Dwa tygodnie temu – jadę autem. Śpiewam jakąś piosenkę. Patrzę przed siebie. Przez chmury próbuje przedrzeć się promień słońca. Wręcz walczy. Obserwuję śpiewając dalej z zamysłem, że przegra ten promyk, bo przecież chmury wiszą nad miastem od trzech dni tak ciężko, że prawie można je dotykać, kiedy się stanie na palcach. I w momencie kiedy w radiu piosenka jest w kulminacyjnym punkcie (wiecie, kiedy piosenkarz głośno śpiewa a potem robi taką pauzę i zaczyna śpiewać dalej 😉 ), promień przedostał się i walnął mi prosto w oczy tak mocno, że mnie oślepił. „O skubany” pomyślałam sobie i założyłam okulary przeciwsłoneczne. „To się nazywa walczyć z niemożliwym a na koniec oślepić swoją zajebistością.” Uśmiechnęłam się i poczułam, że KODmama nie może odpuścić. Pozwoliłabym jej umierać powoli w czeluści cyberwszechświata czy tam otchłani zapomnienia – skoro już tak górnolotnych określeń się trzymam 😛

Dziś – dostałam wiadomość: „Ej, jestem rozczarowana i załamana. Wchodzę na kodmamę- a tu nic.”

No i jest impuls. Jak jest impuls to jest działanie. Usiadłam i napisałam parę słów pierwszy raz ok kilkunastu dobrych tygodni…

Już słyszę. Idzie. Szura przydużymi butkami. Otwieram drzwi i patrzę. Jego czapka z pomponem jest tak wielka, że spada mu na oczy. Poprawia ją i mnie dostrzega. Stoję na progu w grubym swetrze, dresach i rozczochranym kokiem, z kubkiem ciepłej herbaty w rękach i zastanawiam się czy się uśmiechnąć czy trzasnąć drzwiami jak najszybciej. Młody czyta mi w myślach, pociąga nosem by zagrać mi na instynkcie macierzyńskim… Eeeech. Pomachałam ręką żeby się pośpieszył bo zimno leci do domu. „Witaj 2020 roku. Chodź, wytrę ci nosek, a potem postaramy się ze sobą zaprzyjaźnić.”

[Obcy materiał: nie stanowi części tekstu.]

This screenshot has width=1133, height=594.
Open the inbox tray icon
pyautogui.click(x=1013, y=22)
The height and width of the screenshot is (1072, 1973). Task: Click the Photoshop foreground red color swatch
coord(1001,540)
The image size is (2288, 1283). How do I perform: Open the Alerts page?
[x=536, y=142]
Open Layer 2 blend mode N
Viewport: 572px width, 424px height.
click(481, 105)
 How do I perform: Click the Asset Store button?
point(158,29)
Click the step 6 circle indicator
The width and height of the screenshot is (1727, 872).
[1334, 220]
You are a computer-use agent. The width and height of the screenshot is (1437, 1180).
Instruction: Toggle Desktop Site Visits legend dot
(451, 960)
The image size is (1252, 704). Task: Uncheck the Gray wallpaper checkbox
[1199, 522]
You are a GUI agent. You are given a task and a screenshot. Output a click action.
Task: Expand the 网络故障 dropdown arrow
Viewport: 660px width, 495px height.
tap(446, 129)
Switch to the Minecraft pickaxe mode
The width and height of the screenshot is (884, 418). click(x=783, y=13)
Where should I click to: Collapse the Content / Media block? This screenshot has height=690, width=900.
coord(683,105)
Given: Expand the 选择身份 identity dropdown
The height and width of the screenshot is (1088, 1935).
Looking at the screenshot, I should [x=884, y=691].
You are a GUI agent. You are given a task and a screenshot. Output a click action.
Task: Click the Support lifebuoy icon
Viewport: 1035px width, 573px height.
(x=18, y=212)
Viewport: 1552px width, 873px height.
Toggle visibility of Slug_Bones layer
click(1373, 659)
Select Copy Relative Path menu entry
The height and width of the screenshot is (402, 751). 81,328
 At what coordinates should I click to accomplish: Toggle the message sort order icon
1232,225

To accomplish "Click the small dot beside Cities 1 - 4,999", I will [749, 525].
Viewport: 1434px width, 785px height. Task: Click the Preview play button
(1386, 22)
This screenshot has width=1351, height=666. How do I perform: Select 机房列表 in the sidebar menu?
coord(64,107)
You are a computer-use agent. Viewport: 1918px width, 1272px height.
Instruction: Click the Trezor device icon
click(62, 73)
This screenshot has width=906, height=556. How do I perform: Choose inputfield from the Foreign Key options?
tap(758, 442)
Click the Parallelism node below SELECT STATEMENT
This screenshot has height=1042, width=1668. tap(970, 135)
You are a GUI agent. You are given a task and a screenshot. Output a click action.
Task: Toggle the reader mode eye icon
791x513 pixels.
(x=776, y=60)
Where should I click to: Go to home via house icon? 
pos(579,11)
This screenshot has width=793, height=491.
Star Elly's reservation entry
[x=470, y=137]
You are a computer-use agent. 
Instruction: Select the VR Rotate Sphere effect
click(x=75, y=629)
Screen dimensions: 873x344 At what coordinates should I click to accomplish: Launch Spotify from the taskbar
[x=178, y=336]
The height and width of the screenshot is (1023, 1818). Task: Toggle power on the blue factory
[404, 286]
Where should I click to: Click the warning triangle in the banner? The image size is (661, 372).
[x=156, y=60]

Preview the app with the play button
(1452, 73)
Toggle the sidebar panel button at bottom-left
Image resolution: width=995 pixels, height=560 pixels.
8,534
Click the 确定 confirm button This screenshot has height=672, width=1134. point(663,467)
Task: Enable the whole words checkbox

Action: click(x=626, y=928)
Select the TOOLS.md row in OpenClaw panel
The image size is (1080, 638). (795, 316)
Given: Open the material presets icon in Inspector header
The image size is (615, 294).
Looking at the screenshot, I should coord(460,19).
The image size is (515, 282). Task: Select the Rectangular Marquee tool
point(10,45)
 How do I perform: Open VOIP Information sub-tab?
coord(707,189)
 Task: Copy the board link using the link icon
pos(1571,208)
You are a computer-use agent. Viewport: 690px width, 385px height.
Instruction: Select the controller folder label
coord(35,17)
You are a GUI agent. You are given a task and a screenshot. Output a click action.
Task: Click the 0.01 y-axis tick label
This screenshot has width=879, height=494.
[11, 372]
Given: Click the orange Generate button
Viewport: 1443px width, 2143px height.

Już teraz, w listopadzie życzę Wam szczęśliwego Nowego Roku, bo ja w 2020 jestem myślami już od jakiegoś czasu. :*

kodmama

9 myśli w temacie “Co słychać?

  1. Zawsze ma się nadzieje, że ten kolejny rok będzie lepszy. Lubimy zaczynać „od nowa” Lubimy zamykać to co nam się nie udało, co nas zraniło. Lubimy też powiedzieć „było fajnie” i uśmiechać się do wspomnień minionego czasu.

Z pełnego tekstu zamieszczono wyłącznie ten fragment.